Неужели мог? От маленькой, тонувшей в шубе, которая в захарканном притоне выдумала строить домики, после рассказывала глупые романы, жизнь по Желиховской[39], с обаянием шпор, и, наконец, рассевшись всласть, привыкши и раскисши, разоблачилась — выложила на столик, провонявший основательно колбасой, свои Сухаревские, подсолнушные идеи: «В Кремле — шампанское». Неужели от такой? Нет. Неправда! Знает, Видел. Мог бы устранить десятки Кать, сотни, миллионы. Нет, не от Кати гибель. Катя какое-то бревно, подкинутое злоумышленниками на рельсы. Могли быть Маня или Саша. Могла быть просто черная и теплая дыра в снегу. Все дело в страшном сотрясении ночью, среди ерных шорохов и мерзких песен, где-то возле Трубы, в Местечке, открытом прыщавым Чиром, в тесной тараканьей щели.

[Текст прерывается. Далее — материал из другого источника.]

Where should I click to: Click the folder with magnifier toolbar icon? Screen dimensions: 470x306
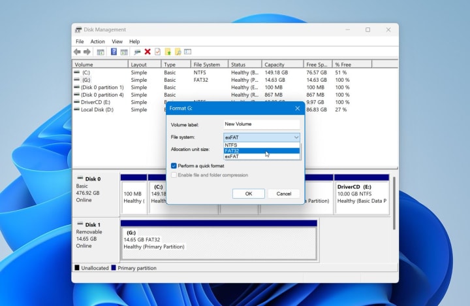[178, 52]
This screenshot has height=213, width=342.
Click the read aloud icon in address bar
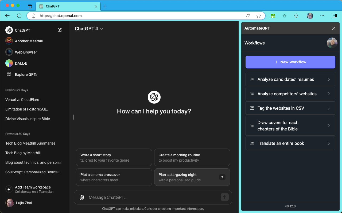click(248, 16)
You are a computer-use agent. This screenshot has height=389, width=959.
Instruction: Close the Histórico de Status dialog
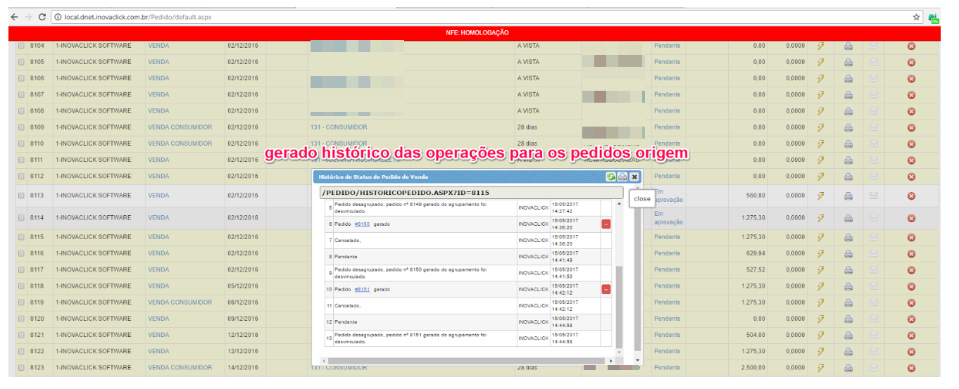tap(634, 177)
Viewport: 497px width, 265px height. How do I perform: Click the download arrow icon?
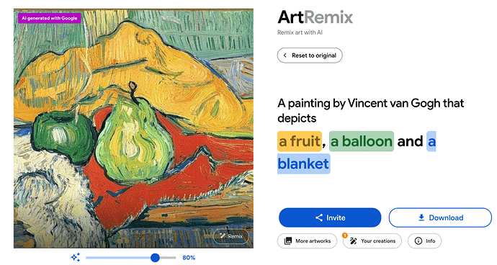click(421, 217)
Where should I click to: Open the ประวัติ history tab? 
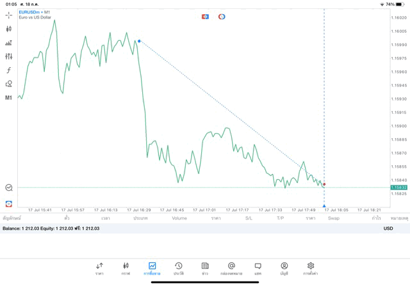click(x=179, y=268)
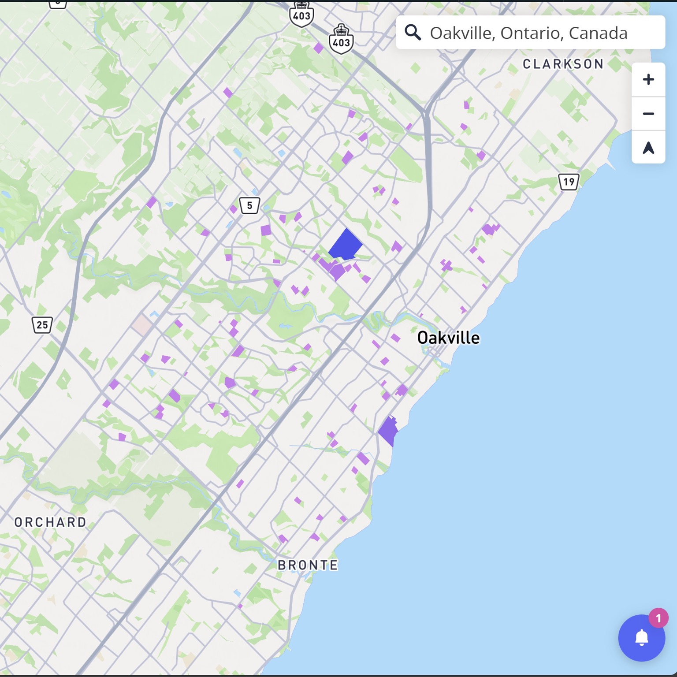Zoom out with the minus button
Screen dimensions: 677x677
coord(648,114)
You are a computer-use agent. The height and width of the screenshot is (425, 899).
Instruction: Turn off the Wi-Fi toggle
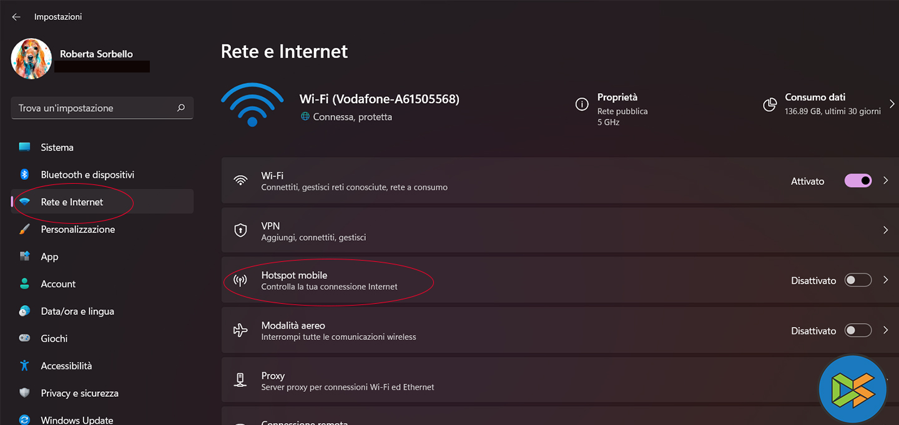(x=858, y=181)
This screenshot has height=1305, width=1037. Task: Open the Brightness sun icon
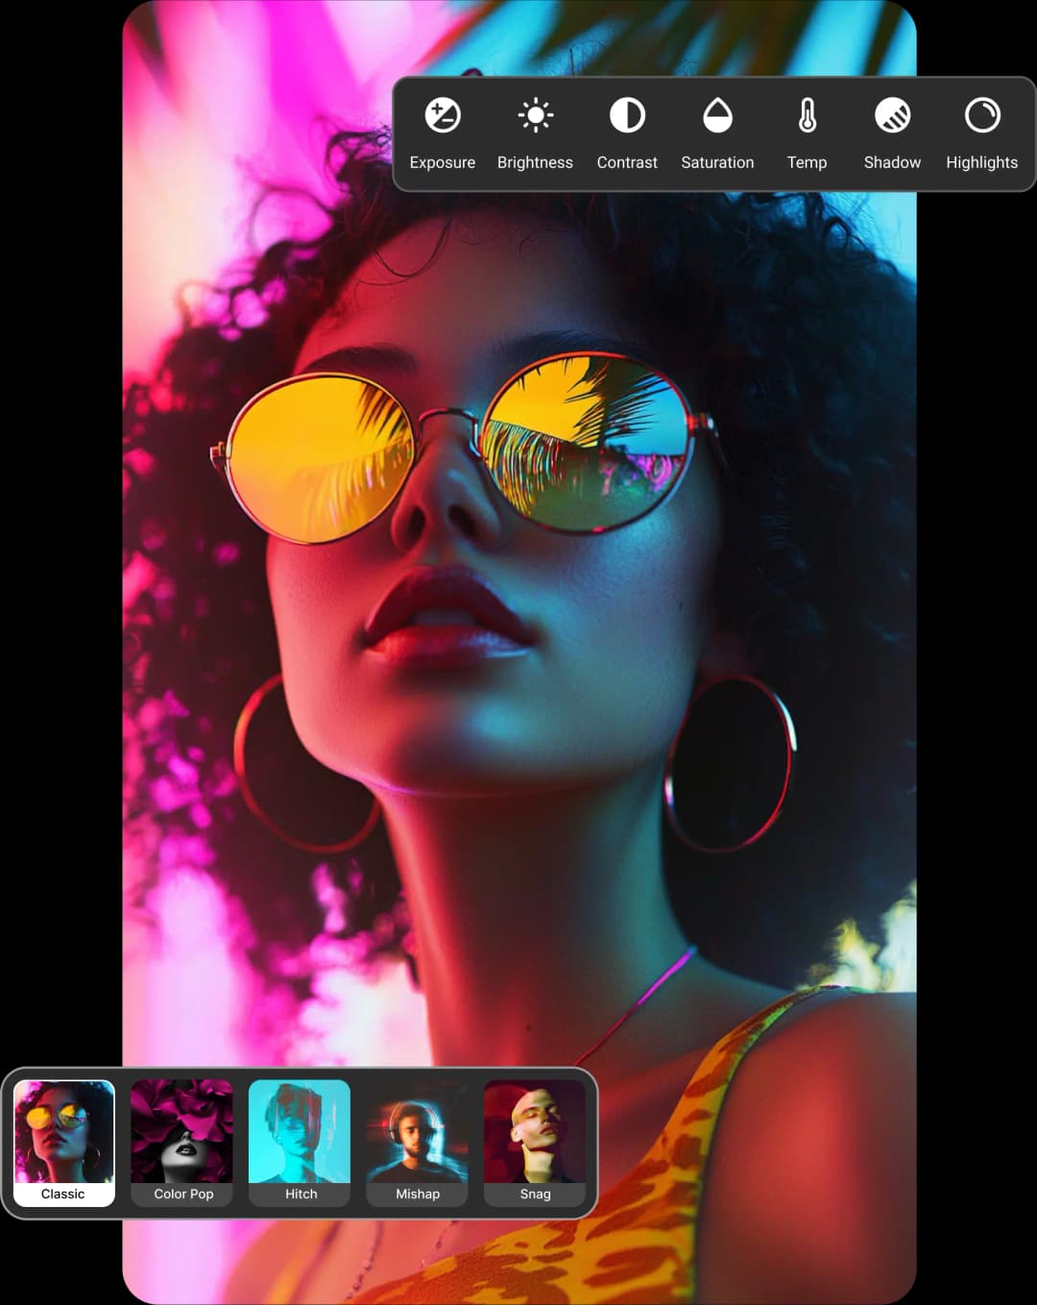(x=535, y=115)
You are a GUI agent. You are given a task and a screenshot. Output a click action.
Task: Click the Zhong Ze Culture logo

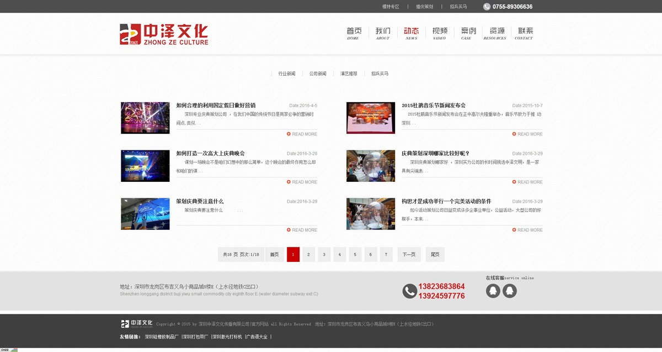tap(164, 34)

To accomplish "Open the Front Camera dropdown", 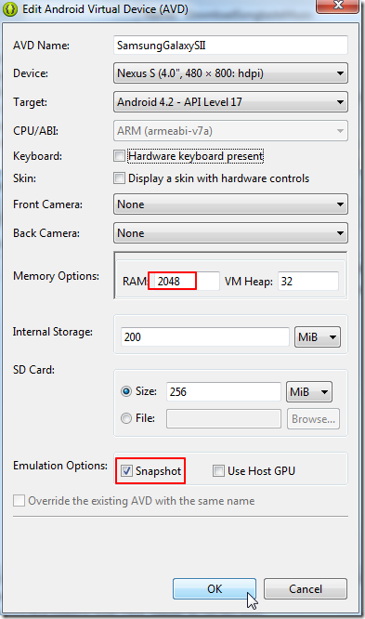I will pos(230,204).
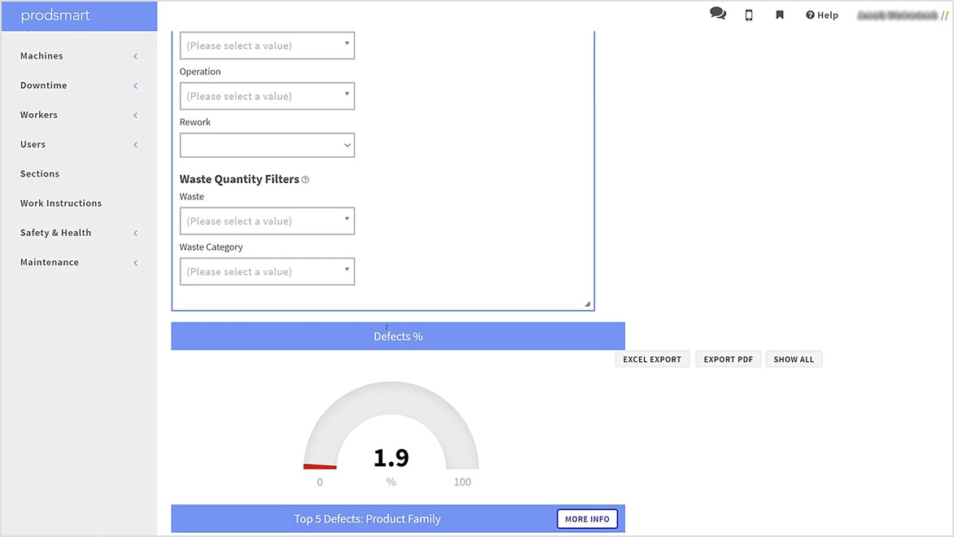Click the EXCEL EXPORT button
This screenshot has height=537, width=954.
click(652, 359)
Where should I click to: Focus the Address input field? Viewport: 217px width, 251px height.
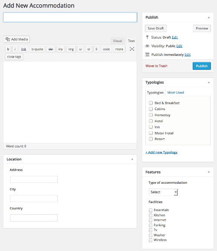[x=34, y=179]
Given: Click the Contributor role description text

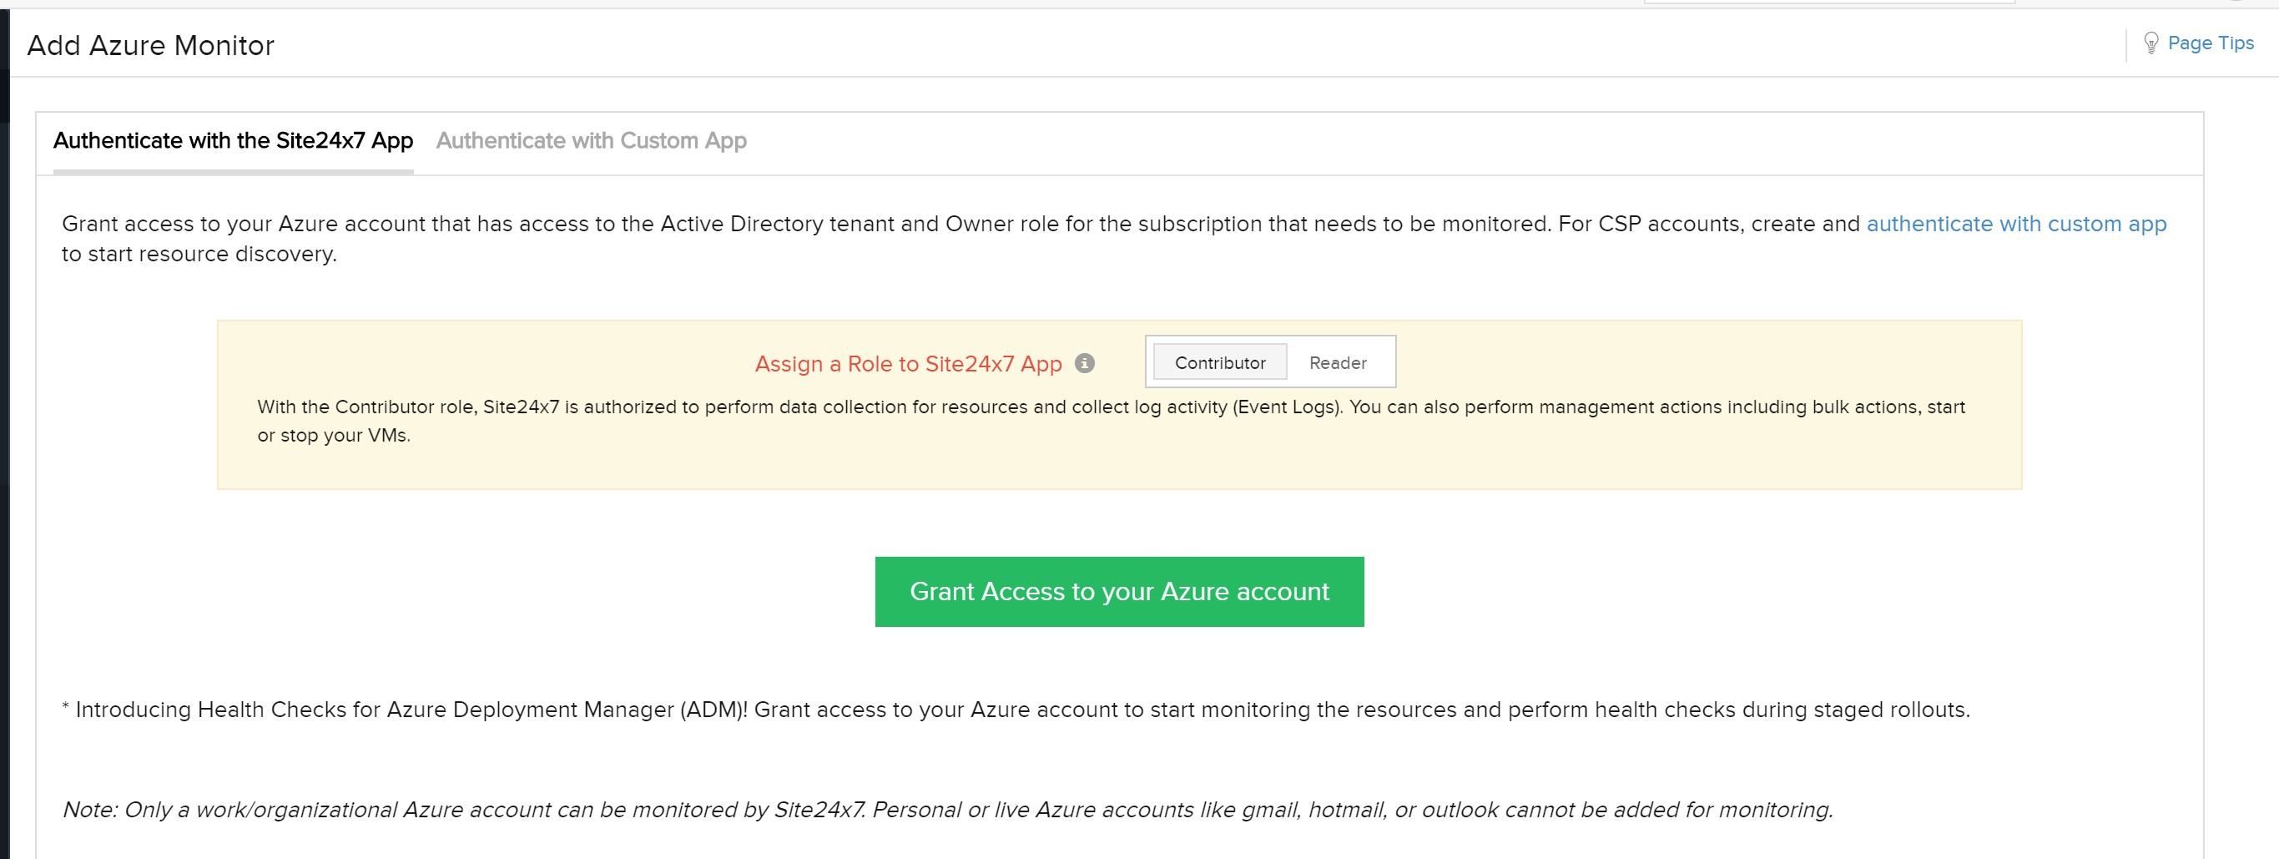Looking at the screenshot, I should [x=1110, y=420].
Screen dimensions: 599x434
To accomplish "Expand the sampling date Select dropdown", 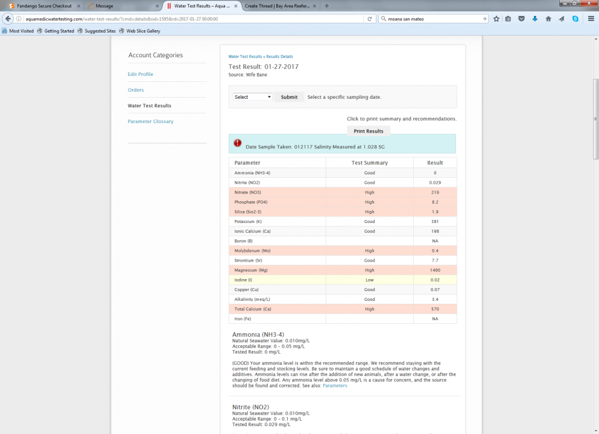I will 253,97.
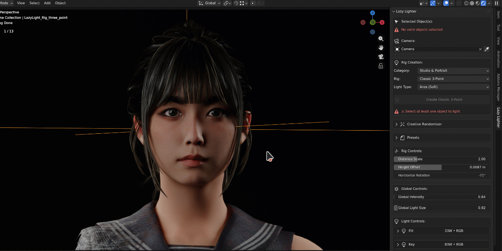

Ведь несмотря на тяготу и сдачи, на белого, расстрелянного под Черниговом, на девочку, облившуюся смертным потом и слюной, на месяцы и годы, Курбов являл высокую гармонию. Равновесие и точность химических весов. Как бы сверкал медными частями, вторым и третьим солнцем. Про таких писали прежде: олимпиец. (Например, огромный план вселенной, с точностью до миллиметра, который в парике и в туфлях с серебряными застежками прогуливался по уличкам заспанного Веймара.) Курбов был спокоен, светел, в слепоте играя роями глаз, как ночь; в жестокости уподобляясь желтому небесному образчику, изливая, как оно, живительную пагубу зноя. Когда в автомобиле, пугая волчьими глазищами и воем, он носился по ночной Москве, с невымирающими замоскворецкими лабазниками, с часовнями Пантелеймонов[40], ревностно хранящими густые запашки душегреек и кладбищенского ладана, с шелудивым юлением Тверских, — носилась просто воля в короткой куртке, и лабазники поспешно преставлялись, в распахнувшиеся двери часовни влетал озорной мороз, с морозом взвод курсантов, а разные Тверские забивались под комиссарские постели, с перепугу готовые шить всю жизнь кальсоны для Красной Армии. Воля. Поворот. Колесо под рукой.
И вот вчера воля затрещала, как будто она лишь сгнивший стол под локтем разгулявшегося Леща. Вздор! Редкая нелепость. И все же, в половине первого… Катя здесь ни при чем. Ну да, глядела, загибала уголки карт, смуглая рука и прочее. Гибель в нем. Ходил, чертил, не зная, что сам доверху начинен чем-то тягостным и страшным. Взрыв. Он в кольце. Как некогда Олег Глубоков. Встали, идут. Мокрота, и всё. Стихия — чужая, топкая, похожая на портяночную, курную, рыхлозадую Расею, обступающую главки, комы, разум. Это было в нем. Сам выкормил и не заметил. Гибнет. Скорей всего, уже погиб.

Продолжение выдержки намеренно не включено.